I am yet to see a post 2004 modem that lacks DCHP.

Then again, you might want to post a picture of your router's web interface.
go to 192.168.1.1 and take a screenshot of the thing on screen and post it here.


----------



## aytus (Jun 30, 2008)

gautam bhai .. i dont think the updated firmware is available for my router. itz not on there site and ive seen other forums too.. my firmware is exactly the same as other users but its just not showin the DHCP options. 
here are the pics again.. *img166.imageshack.us/img166/1105/85735209qf0.th.jpg this is the image of my pc.. which isnt showin the options and *img166.imageshack.us/img166/3918/88435838ax5.th.jpg is the image from the mannual .. like the options should be shown.. plz help guys

also the NAT and its suboptions, IPv6, and the DHCP (status) from system summary(not shown in the pic ) options are missing frm my actual router configration. ?? i hav confirmed the firmware ver. and this is the same ver. other ppl are having on there WA3002g4 routers. and they are working fine


----------



## MetalheadGautham (Jun 30, 2008)

The option is staring right AT you here:
*img166.imageshack.us/my.php?image=88435838ax5.jpg

but in yours it seems different.. 
Did you check in the *routing* section ?


----------



## Sathish (Jun 30, 2008)

what is the reason for enabling DHCP..

if  you have any problems in changing router settings.. 
simply call Broadband Technical officer..(Not to call Customer care)
they will help you over the phone....if require, they will send configuration file for your router's model to ur e-mail. 
just update the settings u are received...
No more headache..............


and dont forget to backup the configuration file...


----------



## MetalheadGautham (Jun 30, 2008)

Betruger said:


> what is the reason for enabling DHCP..


DHCP is quintessential in non wireless home broadband setups.
it means you will have no hastles configuring the net each time you insert a live CD or reinstall the OS.


----------



## skap (Jun 30, 2008)

aytus said:


> is it so that if you configure ur ip,s mannually then the router wont show the options for dhcp???


 
No, it is not like that. at any time you can configure dhcp



> and would it matter if the phone line lies disconnected during the configration??


 
No. not because of this

When you access *192.168.1.1, do you get any option called *Advanced Setup*?

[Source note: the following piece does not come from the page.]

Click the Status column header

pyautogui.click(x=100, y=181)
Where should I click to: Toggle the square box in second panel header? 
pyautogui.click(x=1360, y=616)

what is the username and password you tried?


----------



## aytus (Jun 30, 2008)

^^ WELL ive tried everyusername.. admin , user and support.. basically all the config im doing is from admin account. as it is supposed to be. 

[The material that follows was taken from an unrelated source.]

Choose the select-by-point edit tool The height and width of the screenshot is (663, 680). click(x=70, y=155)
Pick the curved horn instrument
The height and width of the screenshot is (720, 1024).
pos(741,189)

@betruger.. dude can you provide me with the phone no. of broadband techenical officer.. actually im from a small town.. i dont think they hav any one like tht in our local exchange.. whome should i contact.. wud luv if some 1 cud send me the .conf file. 

@metalhead u dont get the problum yarr. listen the two pics that i posted .. first one is the actual pic of my router (opened via mannual configration of pc,s ip address and the gateway)  and it is not showing me the DHCP options ... the second pic that i posted is from the router,s mannual .. i tried to find out how to configure DHCP from the pdf mannual but the place where those options should be are not there..   if you compare both of my pics youll c that both of them are of the same page... the first pic is missing the DHCP options from the exact same page while it does show the ip and subnet options.

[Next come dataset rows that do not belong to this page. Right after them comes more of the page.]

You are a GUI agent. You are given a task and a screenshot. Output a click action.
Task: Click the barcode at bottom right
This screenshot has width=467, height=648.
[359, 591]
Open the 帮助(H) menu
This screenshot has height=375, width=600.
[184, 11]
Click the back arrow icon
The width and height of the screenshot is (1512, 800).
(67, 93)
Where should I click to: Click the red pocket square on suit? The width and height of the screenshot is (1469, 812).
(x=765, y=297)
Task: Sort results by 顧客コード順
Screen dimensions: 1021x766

one more query/ is it nessary to configure the router in pppoE to get DHCP??... currently it,s in bridged mode and the username and password are stored in the pc itself.. (btw i dont want it to be in bridged mode cos im on a limited data plan.. H500C but i do want to have DHCP enabled)



MetalheadGautham said:


> DHCP is quintessential in non wireless home broadband setups.


it,s is a wireless router.. btw

and yes .. i do hav the option of advanced setup .and the pic i posted was taken from LAN tab which is a sub option under advanced setup..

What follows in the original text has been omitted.